### Extracted records:
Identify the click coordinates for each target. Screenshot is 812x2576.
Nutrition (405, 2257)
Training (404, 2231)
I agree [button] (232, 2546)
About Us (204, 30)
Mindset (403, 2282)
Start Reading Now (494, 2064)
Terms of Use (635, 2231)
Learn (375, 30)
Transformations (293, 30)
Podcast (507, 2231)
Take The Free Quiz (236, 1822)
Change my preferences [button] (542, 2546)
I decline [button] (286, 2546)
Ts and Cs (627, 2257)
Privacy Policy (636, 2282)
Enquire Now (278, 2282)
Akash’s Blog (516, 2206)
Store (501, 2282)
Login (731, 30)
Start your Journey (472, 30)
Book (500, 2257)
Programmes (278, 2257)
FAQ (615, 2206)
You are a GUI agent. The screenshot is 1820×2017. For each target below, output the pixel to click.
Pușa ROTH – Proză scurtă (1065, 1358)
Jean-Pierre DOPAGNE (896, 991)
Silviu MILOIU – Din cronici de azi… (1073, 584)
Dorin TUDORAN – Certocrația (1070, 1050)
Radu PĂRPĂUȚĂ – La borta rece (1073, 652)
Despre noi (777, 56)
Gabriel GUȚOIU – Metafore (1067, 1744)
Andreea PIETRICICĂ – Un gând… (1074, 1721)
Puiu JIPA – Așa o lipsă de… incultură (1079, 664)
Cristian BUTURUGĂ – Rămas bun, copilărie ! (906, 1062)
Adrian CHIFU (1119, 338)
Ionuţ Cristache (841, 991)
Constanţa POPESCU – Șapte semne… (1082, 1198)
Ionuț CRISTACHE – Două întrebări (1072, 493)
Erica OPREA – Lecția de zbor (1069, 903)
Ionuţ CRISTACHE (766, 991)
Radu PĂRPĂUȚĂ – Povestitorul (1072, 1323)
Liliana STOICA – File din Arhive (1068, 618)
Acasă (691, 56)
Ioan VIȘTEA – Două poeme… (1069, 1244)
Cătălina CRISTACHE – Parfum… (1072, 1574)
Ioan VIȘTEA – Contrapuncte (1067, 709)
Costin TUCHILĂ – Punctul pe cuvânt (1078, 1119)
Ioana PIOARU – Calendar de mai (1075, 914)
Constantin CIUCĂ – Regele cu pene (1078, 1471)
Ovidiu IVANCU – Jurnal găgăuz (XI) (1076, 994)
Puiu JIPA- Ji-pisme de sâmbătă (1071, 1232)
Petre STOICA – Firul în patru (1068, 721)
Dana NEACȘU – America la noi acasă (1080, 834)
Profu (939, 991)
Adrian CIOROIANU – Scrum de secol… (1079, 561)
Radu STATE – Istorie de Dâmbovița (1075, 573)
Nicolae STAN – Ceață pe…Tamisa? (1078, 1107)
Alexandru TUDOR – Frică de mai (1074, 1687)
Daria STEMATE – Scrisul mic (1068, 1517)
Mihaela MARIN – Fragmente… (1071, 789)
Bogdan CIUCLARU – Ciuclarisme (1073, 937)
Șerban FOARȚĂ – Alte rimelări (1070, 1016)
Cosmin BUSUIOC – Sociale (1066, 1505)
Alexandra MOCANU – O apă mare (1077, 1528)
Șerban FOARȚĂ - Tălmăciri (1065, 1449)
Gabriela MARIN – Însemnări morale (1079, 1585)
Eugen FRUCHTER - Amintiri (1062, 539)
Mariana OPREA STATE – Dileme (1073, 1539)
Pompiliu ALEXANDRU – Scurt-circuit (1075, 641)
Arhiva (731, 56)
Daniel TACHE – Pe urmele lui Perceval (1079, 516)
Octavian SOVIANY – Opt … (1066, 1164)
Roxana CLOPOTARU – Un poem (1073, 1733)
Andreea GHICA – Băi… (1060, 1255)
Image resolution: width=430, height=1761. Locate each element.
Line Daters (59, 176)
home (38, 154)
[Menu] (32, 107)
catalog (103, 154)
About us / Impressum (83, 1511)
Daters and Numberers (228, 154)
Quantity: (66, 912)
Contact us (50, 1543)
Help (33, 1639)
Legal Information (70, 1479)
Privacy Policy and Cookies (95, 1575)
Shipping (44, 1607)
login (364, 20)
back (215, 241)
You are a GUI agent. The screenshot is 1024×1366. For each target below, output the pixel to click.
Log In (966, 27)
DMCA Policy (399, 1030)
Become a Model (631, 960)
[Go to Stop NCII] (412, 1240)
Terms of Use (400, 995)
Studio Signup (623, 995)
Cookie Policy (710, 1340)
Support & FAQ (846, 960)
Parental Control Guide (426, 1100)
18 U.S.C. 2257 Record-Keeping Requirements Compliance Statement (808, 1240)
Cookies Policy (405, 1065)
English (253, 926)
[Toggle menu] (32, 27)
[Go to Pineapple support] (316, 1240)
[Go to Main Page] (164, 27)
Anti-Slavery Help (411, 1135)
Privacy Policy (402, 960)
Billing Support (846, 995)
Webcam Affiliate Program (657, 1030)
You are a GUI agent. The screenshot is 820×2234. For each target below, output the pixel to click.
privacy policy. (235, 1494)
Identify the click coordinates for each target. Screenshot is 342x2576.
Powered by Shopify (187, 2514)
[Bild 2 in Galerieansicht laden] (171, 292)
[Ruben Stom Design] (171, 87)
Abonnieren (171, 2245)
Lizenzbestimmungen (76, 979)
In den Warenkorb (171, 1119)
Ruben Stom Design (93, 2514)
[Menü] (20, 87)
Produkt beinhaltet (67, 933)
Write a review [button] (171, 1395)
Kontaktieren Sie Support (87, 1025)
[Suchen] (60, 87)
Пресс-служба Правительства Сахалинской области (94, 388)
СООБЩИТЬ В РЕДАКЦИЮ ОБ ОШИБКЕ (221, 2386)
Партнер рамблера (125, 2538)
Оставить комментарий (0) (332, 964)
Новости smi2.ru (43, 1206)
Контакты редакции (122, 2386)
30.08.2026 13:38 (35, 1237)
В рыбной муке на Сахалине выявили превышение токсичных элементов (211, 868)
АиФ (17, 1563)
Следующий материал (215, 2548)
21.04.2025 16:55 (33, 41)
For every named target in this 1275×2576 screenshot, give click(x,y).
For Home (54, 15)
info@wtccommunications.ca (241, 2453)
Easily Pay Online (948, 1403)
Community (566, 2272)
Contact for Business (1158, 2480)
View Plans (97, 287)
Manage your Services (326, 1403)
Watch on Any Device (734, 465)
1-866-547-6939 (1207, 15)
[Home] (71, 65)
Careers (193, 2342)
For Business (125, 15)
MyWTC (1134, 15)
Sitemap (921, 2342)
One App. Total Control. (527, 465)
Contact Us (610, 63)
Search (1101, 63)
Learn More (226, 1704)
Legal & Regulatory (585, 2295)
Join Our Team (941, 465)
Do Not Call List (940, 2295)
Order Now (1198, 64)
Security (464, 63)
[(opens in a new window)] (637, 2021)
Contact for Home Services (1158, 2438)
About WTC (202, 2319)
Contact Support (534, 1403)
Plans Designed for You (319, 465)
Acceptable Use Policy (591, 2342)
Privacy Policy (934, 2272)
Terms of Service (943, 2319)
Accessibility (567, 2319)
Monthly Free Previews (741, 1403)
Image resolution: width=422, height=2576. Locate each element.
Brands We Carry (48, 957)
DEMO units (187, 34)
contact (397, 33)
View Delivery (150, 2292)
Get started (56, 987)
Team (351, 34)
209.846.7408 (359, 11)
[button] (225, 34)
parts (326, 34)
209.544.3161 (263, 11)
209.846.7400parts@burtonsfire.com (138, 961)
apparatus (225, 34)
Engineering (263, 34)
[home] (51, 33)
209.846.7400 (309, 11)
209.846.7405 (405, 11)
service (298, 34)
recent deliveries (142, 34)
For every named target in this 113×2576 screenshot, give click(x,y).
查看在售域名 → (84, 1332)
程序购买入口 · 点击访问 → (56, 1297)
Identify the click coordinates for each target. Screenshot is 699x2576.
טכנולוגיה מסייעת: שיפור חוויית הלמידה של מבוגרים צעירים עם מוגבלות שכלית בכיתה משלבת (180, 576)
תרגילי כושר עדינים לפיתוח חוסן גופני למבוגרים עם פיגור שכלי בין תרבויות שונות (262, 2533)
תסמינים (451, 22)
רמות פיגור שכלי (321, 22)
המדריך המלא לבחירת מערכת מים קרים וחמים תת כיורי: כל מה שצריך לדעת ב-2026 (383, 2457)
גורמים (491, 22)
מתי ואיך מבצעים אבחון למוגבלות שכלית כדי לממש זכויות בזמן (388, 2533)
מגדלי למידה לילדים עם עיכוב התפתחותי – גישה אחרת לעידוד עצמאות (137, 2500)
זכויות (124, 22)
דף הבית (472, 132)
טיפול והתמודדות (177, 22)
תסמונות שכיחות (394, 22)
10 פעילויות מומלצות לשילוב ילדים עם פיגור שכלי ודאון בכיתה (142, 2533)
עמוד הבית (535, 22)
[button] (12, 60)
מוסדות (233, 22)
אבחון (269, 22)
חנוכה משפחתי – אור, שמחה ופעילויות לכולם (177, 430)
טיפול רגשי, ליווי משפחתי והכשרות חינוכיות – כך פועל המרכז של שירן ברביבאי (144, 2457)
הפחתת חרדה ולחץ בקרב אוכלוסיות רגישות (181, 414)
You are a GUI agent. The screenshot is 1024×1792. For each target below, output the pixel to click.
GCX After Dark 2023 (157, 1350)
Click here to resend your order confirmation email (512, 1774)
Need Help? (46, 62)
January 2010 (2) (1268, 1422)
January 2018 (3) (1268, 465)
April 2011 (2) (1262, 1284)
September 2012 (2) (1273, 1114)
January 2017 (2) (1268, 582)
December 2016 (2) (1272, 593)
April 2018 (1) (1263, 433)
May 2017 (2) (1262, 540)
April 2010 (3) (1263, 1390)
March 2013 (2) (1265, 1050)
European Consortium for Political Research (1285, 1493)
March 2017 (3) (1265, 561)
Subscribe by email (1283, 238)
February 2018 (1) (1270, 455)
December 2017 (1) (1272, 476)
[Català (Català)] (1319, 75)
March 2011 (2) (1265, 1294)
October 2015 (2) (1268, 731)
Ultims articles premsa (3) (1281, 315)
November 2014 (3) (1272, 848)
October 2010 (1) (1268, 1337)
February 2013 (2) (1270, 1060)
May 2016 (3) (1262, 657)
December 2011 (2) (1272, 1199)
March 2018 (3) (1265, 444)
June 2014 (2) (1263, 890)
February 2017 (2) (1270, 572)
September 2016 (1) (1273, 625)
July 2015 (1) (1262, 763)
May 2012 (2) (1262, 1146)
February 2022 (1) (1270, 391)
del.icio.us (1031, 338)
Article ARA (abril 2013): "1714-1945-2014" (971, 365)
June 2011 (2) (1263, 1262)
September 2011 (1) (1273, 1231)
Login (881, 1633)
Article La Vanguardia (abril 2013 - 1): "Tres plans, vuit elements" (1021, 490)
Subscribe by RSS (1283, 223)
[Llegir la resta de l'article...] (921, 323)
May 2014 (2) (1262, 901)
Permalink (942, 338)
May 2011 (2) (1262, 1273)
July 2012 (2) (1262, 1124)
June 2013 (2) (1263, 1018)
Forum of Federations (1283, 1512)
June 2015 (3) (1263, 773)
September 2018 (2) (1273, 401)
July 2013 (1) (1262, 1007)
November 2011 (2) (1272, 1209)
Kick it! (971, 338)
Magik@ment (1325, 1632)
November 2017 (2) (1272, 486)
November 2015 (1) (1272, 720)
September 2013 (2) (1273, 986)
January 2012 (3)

### Task brief:
Your reply must be one number, namely the count of lines above that hold the string "פיגור".

### Response:
3